Veuillez poursuivre l'article ci-dessous, consacré à l'investissement de Valeant au Québec, en reprenant après sa dernière phrase.

Extrait du texte –

____

Valeant: cadeau de Papa au Québec, d'autres seraient nécessaires

Publié le 13/06/2016 à 21:00

Valeant: cadeau de Papa au Québec, d'autres seraient nécessaires

Publié le 13/06/2016 à 21:00

De la grande visite, lundi, à Montréal, alors que Joseph Papa, le nouveau patron de Valeant, venait annoncer que l'entreprise allait investir 10 M$ dans ses installations dermatologiques de Laval. Bonne nouvelle, mais il faudra plus pour obtenir le soutien dont elle a besoin.

L'investissement servira à moderniser l'usine lavalloise pour s'assurer qu'elle atteint les normes de sécurité exigées par certains pays, dont les États-Unis. Il permettra de consolider 200 emplois manufacturiers (375 au Québec en incluant les emplois administratifs et des représentants).

L'annonce survient quelques semaines après celle d'un autre investissement de 2,5 M$ pour la production de l'antibiotique Arestin. Il fait aussi suite au rapatriement du Japon de la production d'un troisième produit, Jublia, plus tôt cette année.

Le Québec est important pour l'entreprise, est notamment venu dire Joseph Papa, en soulignant que depuis 2012, elle a transféré 67 nouveaux produits à l'usine de Laval. Il s'y trouve aussi un centre de recherches en dermatologie.

Bonne nouvelle donc.

Il faudra cependant plus que cela pour que Valeant puisse espérer obtenir un réel soutien de la population et des gouvernements d'ici dans le difficile combat qu'elle mène actuellement.

Officiellement, son siège social est au Québec.

Ce n'est malheureusement qu'une façade, qui n'a pour but que de diminuer l'impôt à payer.

Les brevets des produits de Valeant sont dans les îles et les revenus qu'elle en tire sont imposés au taux des îles, c'est-à-dire près de zéro. Elle peut rapatrier ici les capitaux des paradis sans que nos gouvernements ne se servent sur les revenus. Signées il y a quelques années, ces ententes avec plusieurs paradis fiscaux avaient pour but de lutter contre le blanchiment d'argent et de faire en sorte qu'au moins l'argent revienne au pays. C'est uniquement pour pouvoir profiter de la situation que l'ancien président de Valeant, Michael Pearson, a amené le siège social au Québec.

Le véritable siège social est à Bridgewater, au New Jersey.

____

Données sources –
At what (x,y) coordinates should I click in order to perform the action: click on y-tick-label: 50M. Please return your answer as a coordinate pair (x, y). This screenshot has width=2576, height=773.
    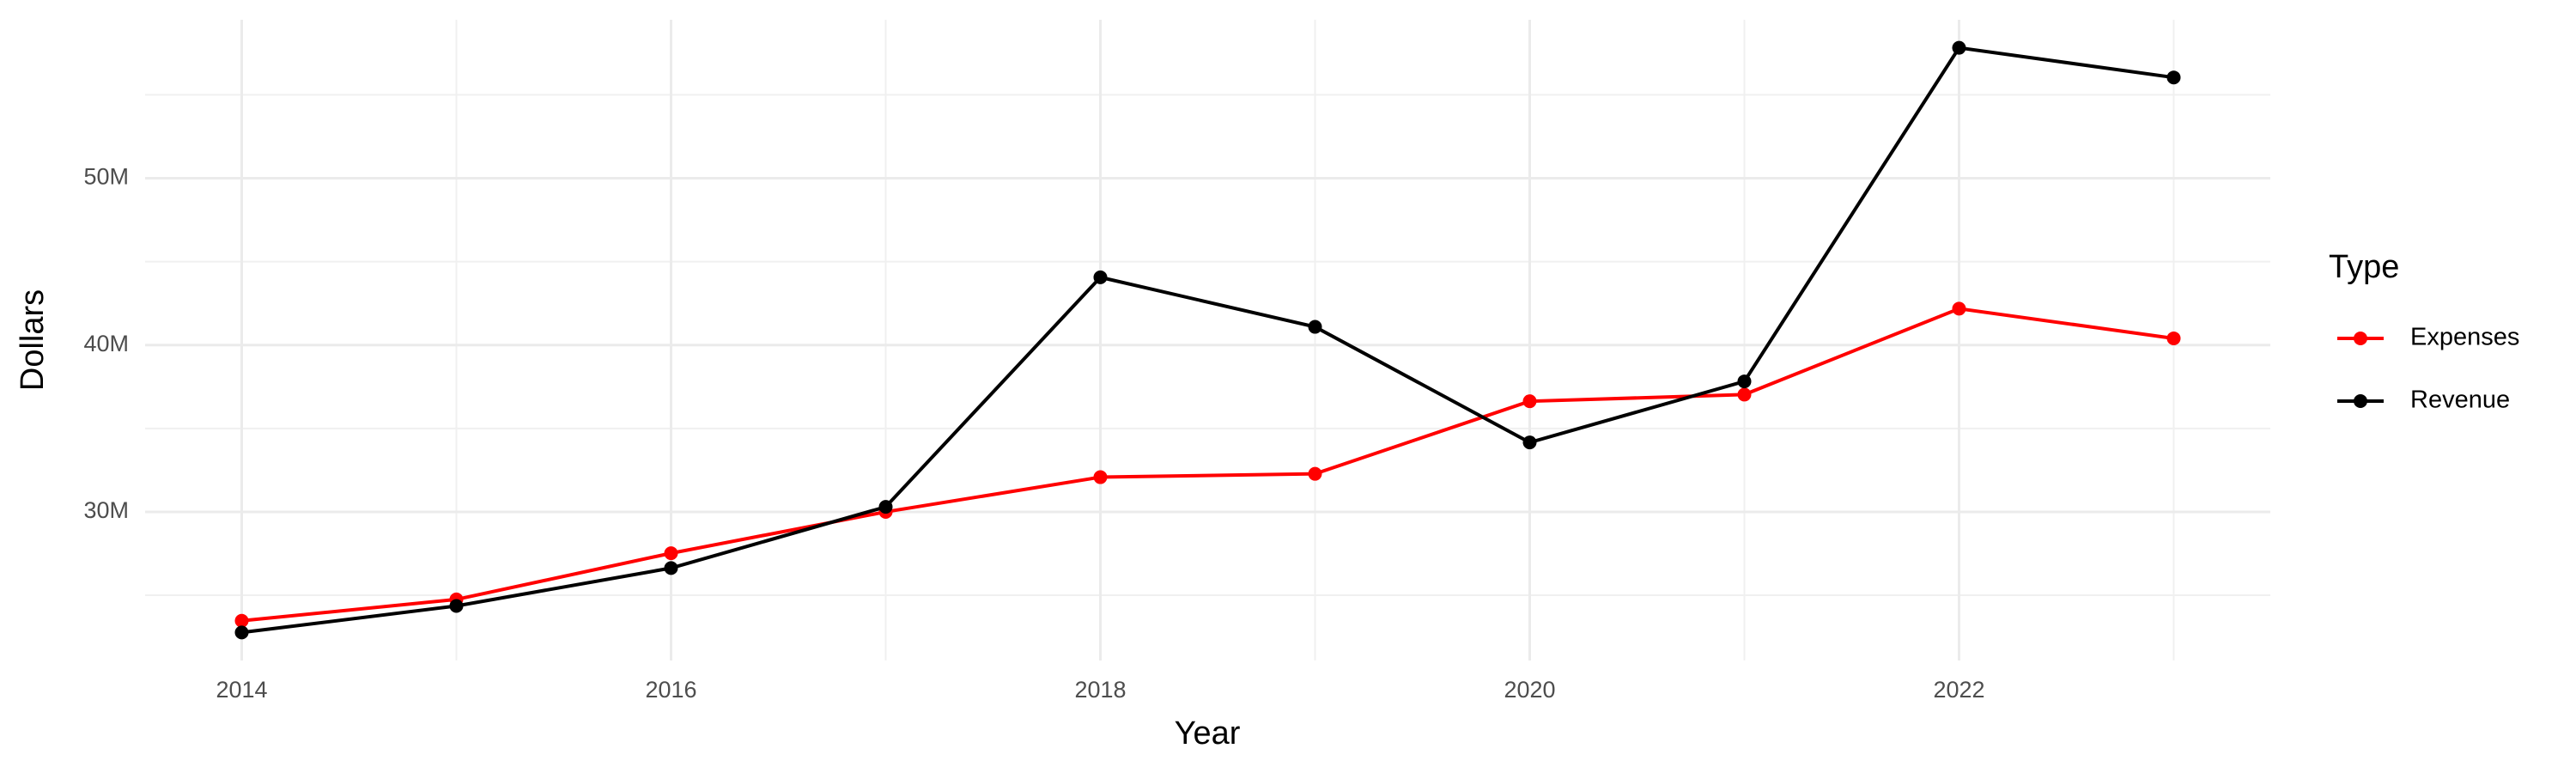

____

Résultat obtenu –
Illustration de l'attachement de monsieur Pearson au Québec: il y a deux ans, on lui avait fait remarquer que Valeant était la seule société de la province à ne pas avoir une version française pour ses communications financières (communiqués de presse, résultats trimestriels, rapports annuels, présentations, etc.). Il avait répondu qu'il examinerait la question, mais n'avait pas voulu s'engager en indiquant qu'il y avait un coût à cela. Rien ne s'est fait.

Pourquoi Valeant devrait faire plus

Joseph Papa hérite aujourd'hui d'une société en grande difficulté, qui est à la limite de ses conventions de crédit.

Elle est au banc des accusés avec peu d'appuis pour la défendre. L'OCDE planche apparemment sur de nouvelles règles qui pourraient venir torpiller sa stratégie fiscale. Les démarches de l'organisation risquent de prendre du temps, mais, si les choses devaient aller vite, c'est tout un risque auquel est exposée Valeant. Un taux d'imposition en hausse significative d'ici deux ans et le danger serait grand que les banques tirent la plogue.

Si on était dans ses souliers, on commencerait à songer que, peut-être, il serait plus sage d'avoir la sympathie des gouvernements canadien et québécois. De manière à minimiser l'impact d'une éventuelle nouvelle politique de l'OCDE.

On a demandé lundi à monsieur Papa s'il était envisageable que son siège social devienne un jour vraiment québécois. Il a laissé entendre que non. Le marché de Valeant est international, et des bureaux sont ouverts à différents endroits. Lui et la haute-direction s'y promènent, a-t-il fait valoir.

On lui a aussi demandé s'il était envisageable que les communications financières soient un jour en français. "C'est une bonne question. Laissez-moi y penser, je peux potentiellement peut-être aider sur celle-là".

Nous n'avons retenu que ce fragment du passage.